1

I have a data source that contains a \u2265, which is the greater or equal sign appearing as a single character just like this:

However when the data reaches my application it comes in as \\u2265.

I'm not concerned right now with why the extra \ is occurring.

Instead I just want to be able to convert the \\u2265 to a \u2265 inside my application.

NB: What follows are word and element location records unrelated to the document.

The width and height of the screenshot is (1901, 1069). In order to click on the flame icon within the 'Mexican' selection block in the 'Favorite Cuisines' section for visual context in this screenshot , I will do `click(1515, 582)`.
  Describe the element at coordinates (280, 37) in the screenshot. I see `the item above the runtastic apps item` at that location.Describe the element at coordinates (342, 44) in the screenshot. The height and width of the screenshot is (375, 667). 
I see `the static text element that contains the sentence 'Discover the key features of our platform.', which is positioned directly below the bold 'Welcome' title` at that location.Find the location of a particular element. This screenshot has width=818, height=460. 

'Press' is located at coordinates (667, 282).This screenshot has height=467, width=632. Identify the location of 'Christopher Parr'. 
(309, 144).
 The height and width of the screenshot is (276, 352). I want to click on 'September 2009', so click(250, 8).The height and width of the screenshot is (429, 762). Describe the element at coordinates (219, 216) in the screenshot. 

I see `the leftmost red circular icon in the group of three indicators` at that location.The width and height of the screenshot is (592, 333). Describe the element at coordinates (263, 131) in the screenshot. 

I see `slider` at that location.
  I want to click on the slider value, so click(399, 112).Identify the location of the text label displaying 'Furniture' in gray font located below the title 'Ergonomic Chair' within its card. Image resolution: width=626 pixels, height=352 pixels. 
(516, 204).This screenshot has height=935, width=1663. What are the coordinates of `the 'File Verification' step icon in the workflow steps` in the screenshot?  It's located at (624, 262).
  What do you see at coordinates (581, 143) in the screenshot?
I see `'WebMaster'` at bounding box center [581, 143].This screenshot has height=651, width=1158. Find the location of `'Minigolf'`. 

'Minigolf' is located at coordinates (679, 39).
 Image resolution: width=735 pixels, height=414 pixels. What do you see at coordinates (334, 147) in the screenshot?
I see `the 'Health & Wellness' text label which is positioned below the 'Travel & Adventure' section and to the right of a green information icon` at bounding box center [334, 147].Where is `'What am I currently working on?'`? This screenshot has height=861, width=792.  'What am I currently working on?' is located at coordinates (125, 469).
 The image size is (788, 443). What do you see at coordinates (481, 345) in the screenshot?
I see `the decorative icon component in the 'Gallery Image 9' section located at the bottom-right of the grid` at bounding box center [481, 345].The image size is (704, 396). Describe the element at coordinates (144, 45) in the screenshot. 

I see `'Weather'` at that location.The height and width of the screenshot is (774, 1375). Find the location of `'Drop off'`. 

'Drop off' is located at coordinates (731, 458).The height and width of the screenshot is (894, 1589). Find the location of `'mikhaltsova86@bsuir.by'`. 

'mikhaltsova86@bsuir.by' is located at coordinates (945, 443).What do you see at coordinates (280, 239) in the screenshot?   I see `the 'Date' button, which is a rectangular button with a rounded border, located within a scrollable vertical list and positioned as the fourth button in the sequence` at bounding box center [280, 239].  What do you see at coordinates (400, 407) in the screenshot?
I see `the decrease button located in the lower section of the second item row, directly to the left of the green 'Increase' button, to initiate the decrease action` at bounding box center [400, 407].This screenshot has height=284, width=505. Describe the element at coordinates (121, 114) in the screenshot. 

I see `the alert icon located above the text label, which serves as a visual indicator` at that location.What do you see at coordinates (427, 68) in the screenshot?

I have tried various string manipulations such as these, and they either had syntax problems, or simply didn't work:

disp = dataSource.Replace('\\', '\');  
disp = dataSource.Replace("\\", "\");

and

int x = dataSource.IndexOf("\\u");
disp = dataSource.Substring(0, x) + dataSource.Substring(x+1);

Part of the problem with the Substring technique is that \\ is being seen as a single character.

dev1998
  • 882
  • 7
  • 17
  • Your two screenshots show the exact same code - so how are you seeing different results? Also, how is the data getting to your application? (Basically, we'll need more context in order to help.) – Jon Skeet Dec 13 '18 at 17:09
  • \ is an escape character, so when you see `"\\"` there's actually only 1 \ in the string. – user247702 Dec 13 '18 at 17:09
  • I am not sure I am following, just adding the char to the string should work. [See here](https://dotnetfiddle.net/f0v8BU) – maccettura Dec 13 '18 at 17:09
  • Thanks @Stijn for the edit. – dev1998 Dec 13 '18 at 17:11
  • I think the second screen shot shows `disp` after `disp = dataSource` whereas the first one shows `disp` right before that. – MikeH Dec 13 '18 at 17:11
  • It looks like the screenshots are confusing the issue. I'm going to get rid of them. – dev1998 Dec 13 '18 at 17:11
  • @dev1998 The screen shots actually help me... – MikeH Dec 13 '18 at 17:12
  • 1
    I think a [mcve] might help. – Phil M Dec 13 '18 at 17:13
  • @dev1998 Look at my comment and the link. Your code should work 100% as expected. If its not, you need to give us a [MCVE] – maccettura Dec 13 '18 at 17:13
  • @maccettura the problem is that his dataSource is bringing it in as a string, not a char – MikeH Dec 13 '18 at 17:14
  • @maccettura, The problem is that the incoming data is where the problem is, but I can't easily do anything about that right now. I'm just trying to recognize the \\u and fix that so it is a \u. – dev1998 Dec 13 '18 at 17:16
  • @MikeH Yeah but OP's original screenshot shows `disp` being completely overriden with the value of `dataSource`. OP's problem is _very_ unclear – maccettura Dec 13 '18 at 17:16
  • What is _"a data source that contains a `\u2265`"_? When you read it, do you see a string like _"x \u2265 y"_, with the backslash doubled up when you look at it in the debugger? If so, that's not the same as _"x ≥ y"_. The latter has a ≥ character in it, the former has that character represented as a six character string. Have you tried substituting "≥" for "\u2265"? – Flydog57 Dec 13 '18 at 17:16
  • 2
    @dev1998 you simply can't convert `\\u2265` into `≥` by replacing ``\\`` with ``\``.. Check this https://stackoverflow.com/questions/9738282/replace-unicode-escape-sequences-in-a-string – laika Dec 13 '18 at 17:17

2 Answers2

3

The problem is that your data source has the \u2265 as a string and is not treating it as a char. If you replace the string version with a char version you'll get what you need.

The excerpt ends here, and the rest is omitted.